October, 30 2018, 12:00am EDT
For Immediate Release
Contact:
Melanie Foley, mfoley@citizen.org; Lora Verheecke, lora.verheecke@foeeurope.org
More Than 300 Civil Society Organizations From 73 Countries Urge Real Reform at United Nations Discussions on Corporate Investor Rights
Today more than 300 civil society groups and trade unions - including global organizations such as Public Services International, Friends of the Earth International, and ActionAid - urged governments participating in United Nations meetings in Vienna this week to completely overhaul the controversial Investor-State Dispute Settlement (ISDS) system contained within many international trade and investment agreements.
Vienna
Today more than 300 civil society groups and trade unions - including global organizations such as Public Services International, Friends of the Earth International, and ActionAid - urged governments participating in United Nations meetings in Vienna this week to completely overhaul the controversial Investor-State Dispute Settlement (ISDS) system contained within many international trade and investment agreements.

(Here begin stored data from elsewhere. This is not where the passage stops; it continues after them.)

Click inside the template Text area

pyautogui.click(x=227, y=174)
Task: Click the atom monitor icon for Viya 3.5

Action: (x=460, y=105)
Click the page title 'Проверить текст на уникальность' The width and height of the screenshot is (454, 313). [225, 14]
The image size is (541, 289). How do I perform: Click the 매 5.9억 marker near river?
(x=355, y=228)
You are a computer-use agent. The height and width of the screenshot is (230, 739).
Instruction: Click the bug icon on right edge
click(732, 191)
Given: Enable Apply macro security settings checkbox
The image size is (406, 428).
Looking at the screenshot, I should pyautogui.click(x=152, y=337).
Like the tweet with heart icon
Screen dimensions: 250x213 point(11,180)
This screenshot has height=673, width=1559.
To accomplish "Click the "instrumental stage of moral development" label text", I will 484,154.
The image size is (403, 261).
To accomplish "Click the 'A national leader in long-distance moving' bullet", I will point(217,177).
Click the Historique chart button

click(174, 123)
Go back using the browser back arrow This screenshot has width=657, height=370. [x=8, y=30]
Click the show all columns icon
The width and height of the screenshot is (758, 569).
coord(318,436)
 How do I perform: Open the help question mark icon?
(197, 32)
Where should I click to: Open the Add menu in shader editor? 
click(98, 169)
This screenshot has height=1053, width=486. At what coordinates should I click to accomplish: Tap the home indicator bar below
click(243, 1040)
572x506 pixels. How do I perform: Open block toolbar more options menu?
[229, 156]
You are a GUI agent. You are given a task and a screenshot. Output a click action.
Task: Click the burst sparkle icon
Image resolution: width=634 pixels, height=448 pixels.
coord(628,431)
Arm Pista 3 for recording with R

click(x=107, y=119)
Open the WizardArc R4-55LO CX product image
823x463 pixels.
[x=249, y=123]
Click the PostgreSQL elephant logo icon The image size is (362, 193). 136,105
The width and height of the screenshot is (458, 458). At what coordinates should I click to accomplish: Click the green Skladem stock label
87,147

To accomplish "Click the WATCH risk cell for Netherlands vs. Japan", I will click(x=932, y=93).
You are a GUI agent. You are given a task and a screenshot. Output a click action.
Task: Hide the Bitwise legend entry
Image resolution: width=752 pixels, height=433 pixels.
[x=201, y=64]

Their public letter is the latest example of a growing backlash against ISDS that the European Commission admitted had become "the most toxic acronym in Europe," during the controversial U.S.-EU trade talks. As the number of ISDS cases filed each year has exploded and corporations have won billions of dollars in attacks on a stunning array of environmental, health, and other public interest laws, governments from South Africa to Indonesia have terminated many of their treaties that include ISDS. Even the United States, Mexico, and Canada have agreed to roll back ISDS in the new North American Free Trade Agreement (NAFTA).
The organizations that signed the letter urge fundamental reform of this ISDS system that: "empowers one class of interests - multinational corporations, billionaires and investors - to sue governments outside of domestic court systems for unlimited amounts of compensation, including for the loss of expected future profits. A vast array of domestic laws, court rulings, regulations, and other government actions are subject to such attack, including non-discriminatory policies enacted in order to promote public welfare."
The letter is addressed to member governments attending meetings of the little-known UN Commission on International Trade Law (UNCITRAL), which provides one set of rules under which many ISDS cases are litigated. After years of public outcry against ISDS, UNCITRAL has decided to convene a working group to engage in a discussion about the need to reform ISDS. But the signatories of today's letter fear that those who wish to save the ISDS regime are aiming to hijack the UNCITRAL reform discussion to maintain the status quo or promote half-measures around the margins that do not address ISDS's fundamental flaws.
The signatory organisations demand that, "instead of focusing on procedural tweaks on the margins of the ISDS system, governments in UNCITRAL should put their efforts into discussing how to move away from the current investment treaty system altogether. Thus, a more constructive focus for UNCITRAL would be to concentrate on the structural problems of the investment treaty regime and to facilitate a discussion on termination or wholesale replacement of existing agreements."
They also specifically reject attempts by the European Union to push a "Multilateral Investment Court" as a "solution," explaining that this EU proposal "would not only fail to address most of the fundamental flaws of ISDS and the current investment treaty regime, but seems designed to keep many of ISDS's most damaging features (and flaws) intact."
"Communities democratically opposing projects that pollute their lands and damage the climate, they remain powerless in front of corporate tribunals which either award multinationals with billions in compensation or oblige governments to change policies out of fear. The EU's proposals for a Multilateral Investment Court will not diminish the power of this undemocratic system, it will just expand it worldwide," said Lora Verheecke from Friends of the Earth Europe.
Friends of the Earth International is the world's largest grassroots environmental network, uniting 74 national member groups and some 5,000 local activist groups on every continent. With over 2 million members and supporters around the world, FOEI campaigns on today's most urgent environmental and social issues.